Task instructions: The data below holds the lines to copy: everything from the line containing "Select the arrow selection tool" to the line containing "Given: Click the", both ends included, set down exactly.

Exercise input:
-*-

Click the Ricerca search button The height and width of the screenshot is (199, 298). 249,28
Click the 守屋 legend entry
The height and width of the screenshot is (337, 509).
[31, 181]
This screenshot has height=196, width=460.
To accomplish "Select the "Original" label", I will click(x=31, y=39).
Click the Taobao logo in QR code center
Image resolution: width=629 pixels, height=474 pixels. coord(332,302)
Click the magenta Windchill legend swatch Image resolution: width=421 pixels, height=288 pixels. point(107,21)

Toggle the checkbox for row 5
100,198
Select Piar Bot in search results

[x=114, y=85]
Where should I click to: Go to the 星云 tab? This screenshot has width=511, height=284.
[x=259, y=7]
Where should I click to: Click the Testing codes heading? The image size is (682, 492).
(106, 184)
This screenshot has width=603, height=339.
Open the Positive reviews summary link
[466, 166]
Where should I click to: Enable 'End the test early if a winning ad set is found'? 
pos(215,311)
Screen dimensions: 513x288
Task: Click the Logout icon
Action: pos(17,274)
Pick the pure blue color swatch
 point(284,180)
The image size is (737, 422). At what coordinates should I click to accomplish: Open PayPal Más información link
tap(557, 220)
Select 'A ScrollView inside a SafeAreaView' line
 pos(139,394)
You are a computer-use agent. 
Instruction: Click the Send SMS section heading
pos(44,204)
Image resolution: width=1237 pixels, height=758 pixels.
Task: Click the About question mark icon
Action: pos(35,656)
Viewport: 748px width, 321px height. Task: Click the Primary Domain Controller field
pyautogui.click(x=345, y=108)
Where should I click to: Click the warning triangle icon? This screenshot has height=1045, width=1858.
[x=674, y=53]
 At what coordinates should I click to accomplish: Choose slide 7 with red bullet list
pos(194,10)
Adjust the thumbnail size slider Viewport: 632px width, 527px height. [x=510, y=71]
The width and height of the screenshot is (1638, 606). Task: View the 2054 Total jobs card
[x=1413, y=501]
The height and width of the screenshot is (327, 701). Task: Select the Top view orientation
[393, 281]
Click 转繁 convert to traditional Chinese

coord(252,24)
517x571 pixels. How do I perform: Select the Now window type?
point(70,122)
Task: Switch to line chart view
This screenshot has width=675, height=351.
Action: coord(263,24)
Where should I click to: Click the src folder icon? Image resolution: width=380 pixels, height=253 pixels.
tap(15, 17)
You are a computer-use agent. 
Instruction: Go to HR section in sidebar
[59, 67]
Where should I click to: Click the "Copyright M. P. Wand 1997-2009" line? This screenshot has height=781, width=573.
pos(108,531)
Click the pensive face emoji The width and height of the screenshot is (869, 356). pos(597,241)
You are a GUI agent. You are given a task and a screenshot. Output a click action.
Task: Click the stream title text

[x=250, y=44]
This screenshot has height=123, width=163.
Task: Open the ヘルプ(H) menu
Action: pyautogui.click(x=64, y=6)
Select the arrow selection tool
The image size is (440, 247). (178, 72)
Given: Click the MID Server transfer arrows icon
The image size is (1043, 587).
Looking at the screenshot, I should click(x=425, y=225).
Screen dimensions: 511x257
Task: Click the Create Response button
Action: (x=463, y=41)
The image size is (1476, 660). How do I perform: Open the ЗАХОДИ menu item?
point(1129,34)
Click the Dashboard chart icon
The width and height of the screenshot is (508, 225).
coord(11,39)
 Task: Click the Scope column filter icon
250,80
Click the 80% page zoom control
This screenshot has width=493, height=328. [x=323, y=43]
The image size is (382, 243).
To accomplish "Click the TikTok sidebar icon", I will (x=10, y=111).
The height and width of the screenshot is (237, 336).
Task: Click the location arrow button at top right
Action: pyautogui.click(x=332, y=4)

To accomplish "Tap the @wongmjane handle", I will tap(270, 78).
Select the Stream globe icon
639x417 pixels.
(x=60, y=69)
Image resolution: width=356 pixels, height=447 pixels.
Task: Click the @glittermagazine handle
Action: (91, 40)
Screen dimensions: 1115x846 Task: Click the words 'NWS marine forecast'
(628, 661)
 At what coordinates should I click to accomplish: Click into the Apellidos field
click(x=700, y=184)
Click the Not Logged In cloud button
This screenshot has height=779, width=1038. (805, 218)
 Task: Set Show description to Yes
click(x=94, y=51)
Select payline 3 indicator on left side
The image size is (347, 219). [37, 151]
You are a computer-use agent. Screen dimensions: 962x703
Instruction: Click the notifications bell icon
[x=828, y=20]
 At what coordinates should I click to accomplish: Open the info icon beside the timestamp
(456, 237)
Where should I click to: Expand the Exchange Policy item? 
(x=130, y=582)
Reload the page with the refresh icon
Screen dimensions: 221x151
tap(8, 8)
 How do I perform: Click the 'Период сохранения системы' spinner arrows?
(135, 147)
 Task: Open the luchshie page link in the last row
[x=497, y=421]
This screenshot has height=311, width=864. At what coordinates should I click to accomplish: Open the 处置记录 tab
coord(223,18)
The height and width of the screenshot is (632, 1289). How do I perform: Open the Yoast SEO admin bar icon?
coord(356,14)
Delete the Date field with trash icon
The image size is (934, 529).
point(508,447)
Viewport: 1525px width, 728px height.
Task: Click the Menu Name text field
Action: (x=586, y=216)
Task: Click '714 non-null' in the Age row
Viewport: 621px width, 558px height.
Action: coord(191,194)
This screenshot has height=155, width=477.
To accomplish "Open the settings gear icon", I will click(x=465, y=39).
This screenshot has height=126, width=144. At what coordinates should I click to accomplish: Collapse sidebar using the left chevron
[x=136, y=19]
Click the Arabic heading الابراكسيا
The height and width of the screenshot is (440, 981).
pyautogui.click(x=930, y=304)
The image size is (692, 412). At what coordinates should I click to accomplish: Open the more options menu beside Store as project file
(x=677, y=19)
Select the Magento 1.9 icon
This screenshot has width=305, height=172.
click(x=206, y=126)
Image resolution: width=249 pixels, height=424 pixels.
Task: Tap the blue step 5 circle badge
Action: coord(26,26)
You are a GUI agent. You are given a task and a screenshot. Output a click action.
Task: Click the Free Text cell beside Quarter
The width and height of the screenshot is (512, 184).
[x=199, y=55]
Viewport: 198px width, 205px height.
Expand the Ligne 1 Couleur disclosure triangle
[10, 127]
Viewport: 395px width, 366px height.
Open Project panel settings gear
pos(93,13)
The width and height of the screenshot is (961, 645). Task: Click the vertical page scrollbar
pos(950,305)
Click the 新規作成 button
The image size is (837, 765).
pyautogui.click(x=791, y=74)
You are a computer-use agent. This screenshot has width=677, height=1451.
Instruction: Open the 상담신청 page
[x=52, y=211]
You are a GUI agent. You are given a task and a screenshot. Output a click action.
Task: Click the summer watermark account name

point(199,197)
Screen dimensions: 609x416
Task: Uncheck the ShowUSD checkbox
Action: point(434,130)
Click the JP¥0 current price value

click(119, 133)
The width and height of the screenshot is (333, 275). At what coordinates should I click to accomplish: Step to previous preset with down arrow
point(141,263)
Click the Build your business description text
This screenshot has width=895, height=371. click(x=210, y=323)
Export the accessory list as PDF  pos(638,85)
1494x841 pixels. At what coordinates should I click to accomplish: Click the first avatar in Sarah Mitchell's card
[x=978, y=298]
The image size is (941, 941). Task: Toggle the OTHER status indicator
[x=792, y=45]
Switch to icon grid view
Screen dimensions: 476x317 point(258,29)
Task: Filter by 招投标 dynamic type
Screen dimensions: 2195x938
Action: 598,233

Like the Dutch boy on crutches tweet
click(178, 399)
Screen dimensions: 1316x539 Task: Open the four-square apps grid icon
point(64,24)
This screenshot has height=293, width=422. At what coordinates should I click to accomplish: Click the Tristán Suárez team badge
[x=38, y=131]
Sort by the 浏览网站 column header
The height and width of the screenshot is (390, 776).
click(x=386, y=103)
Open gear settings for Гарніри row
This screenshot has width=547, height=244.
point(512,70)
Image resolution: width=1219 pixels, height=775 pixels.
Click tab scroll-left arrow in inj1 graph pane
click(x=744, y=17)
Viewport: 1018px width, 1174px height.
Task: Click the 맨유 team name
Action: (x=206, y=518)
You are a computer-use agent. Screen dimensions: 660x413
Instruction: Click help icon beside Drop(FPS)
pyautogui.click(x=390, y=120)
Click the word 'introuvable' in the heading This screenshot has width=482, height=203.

-*-

Written solution:
Select the arrow selection tool
The image size is (440, 247). (178, 72)
Given: Click the MID Server transfer arrows icon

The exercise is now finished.